Start of PROVIDED DATA

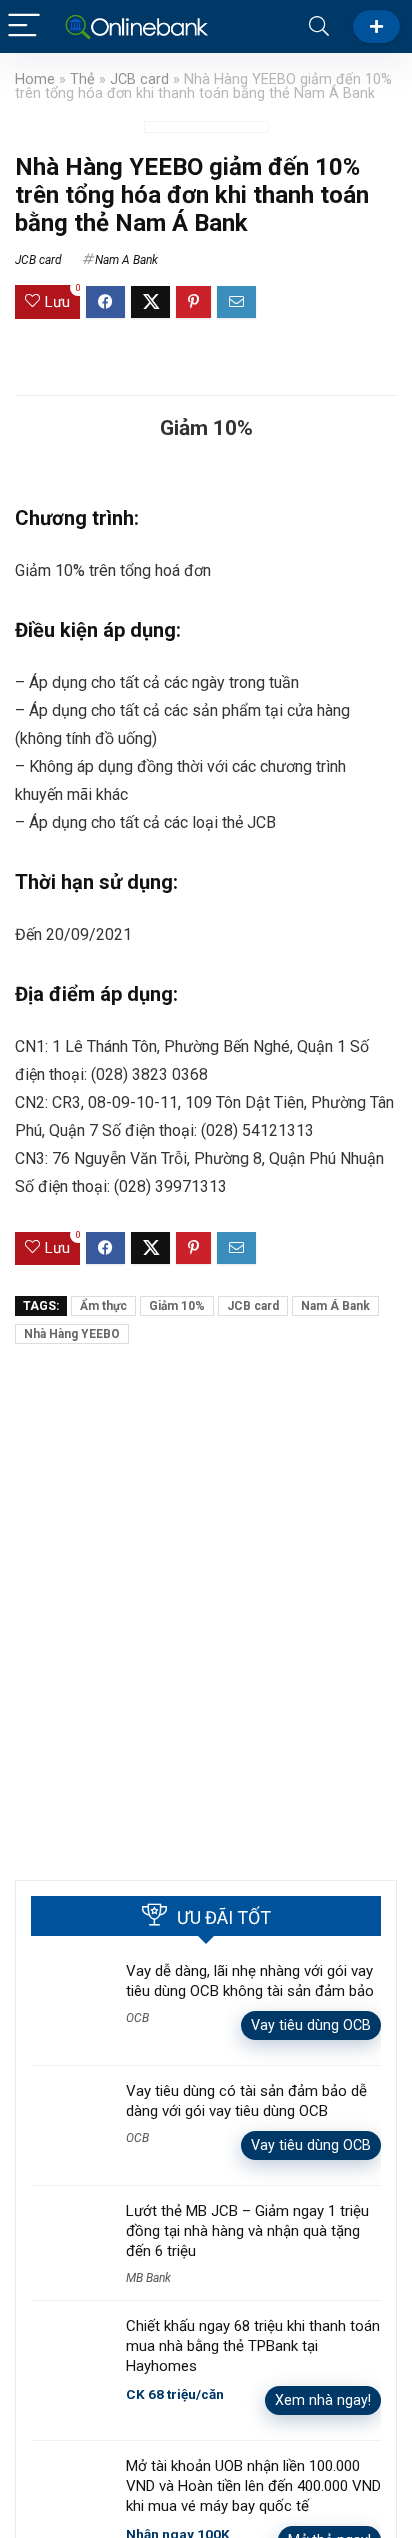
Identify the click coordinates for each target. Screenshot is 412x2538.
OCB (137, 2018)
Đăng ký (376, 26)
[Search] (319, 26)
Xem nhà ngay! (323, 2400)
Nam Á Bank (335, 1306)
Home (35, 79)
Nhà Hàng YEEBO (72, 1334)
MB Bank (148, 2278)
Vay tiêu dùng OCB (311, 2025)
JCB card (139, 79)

End of PROVIDED DATA
Start of PROVIDED DATA

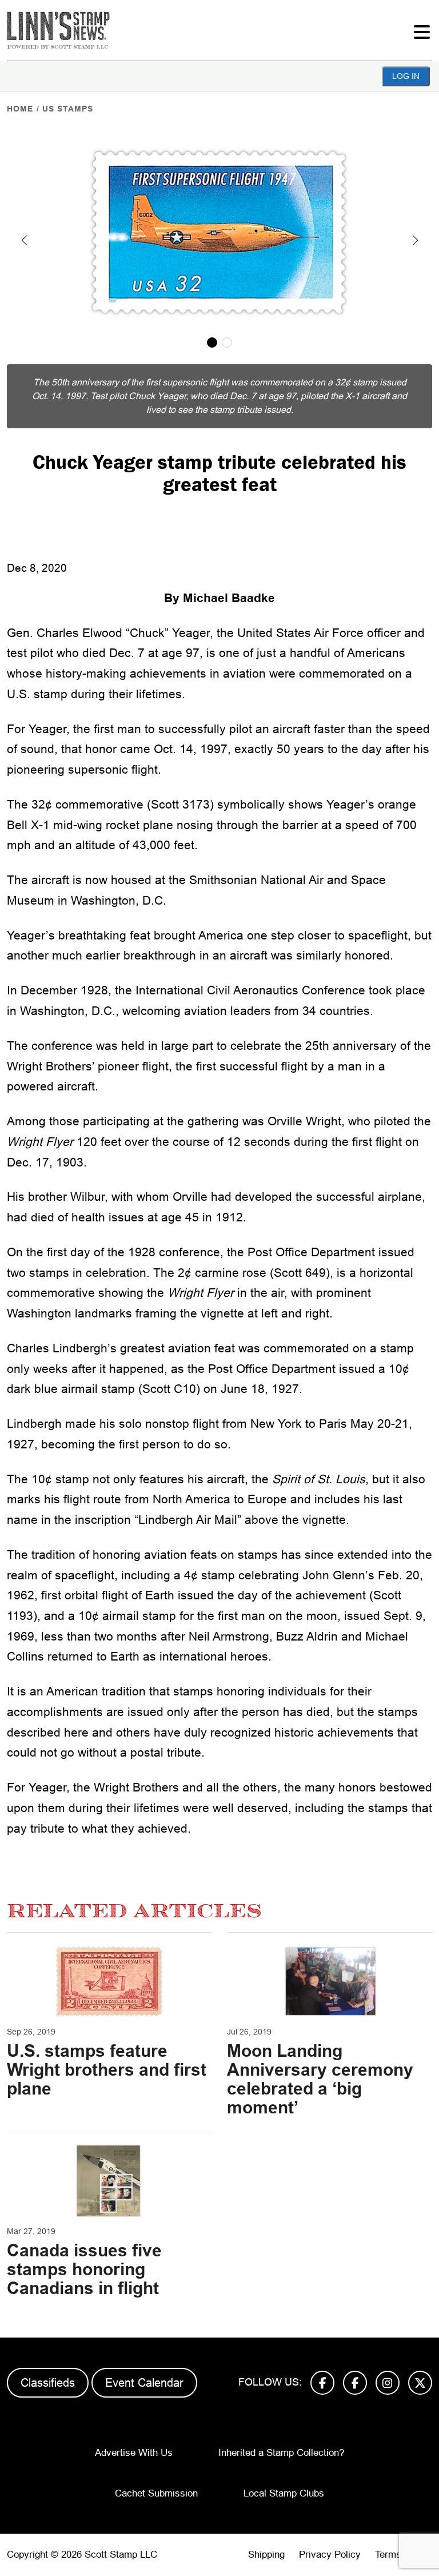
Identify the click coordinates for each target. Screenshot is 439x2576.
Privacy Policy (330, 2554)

End of PROVIDED DATA

▸ **WHAT NEEDS TO BE DONE**
All lines in the listing above from the line containing "Nam Á Bank (335, 1306)" to the line containing "JCB card (139, 79)", inclusive, should be retyped exactly; no other lines should appear.

▸ **EXPECTED ANSWER**
Nam Á Bank (335, 1306)
Home (35, 79)
Nhà Hàng YEEBO (72, 1334)
MB Bank (148, 2278)
Vay tiêu dùng OCB (311, 2025)
JCB card (139, 79)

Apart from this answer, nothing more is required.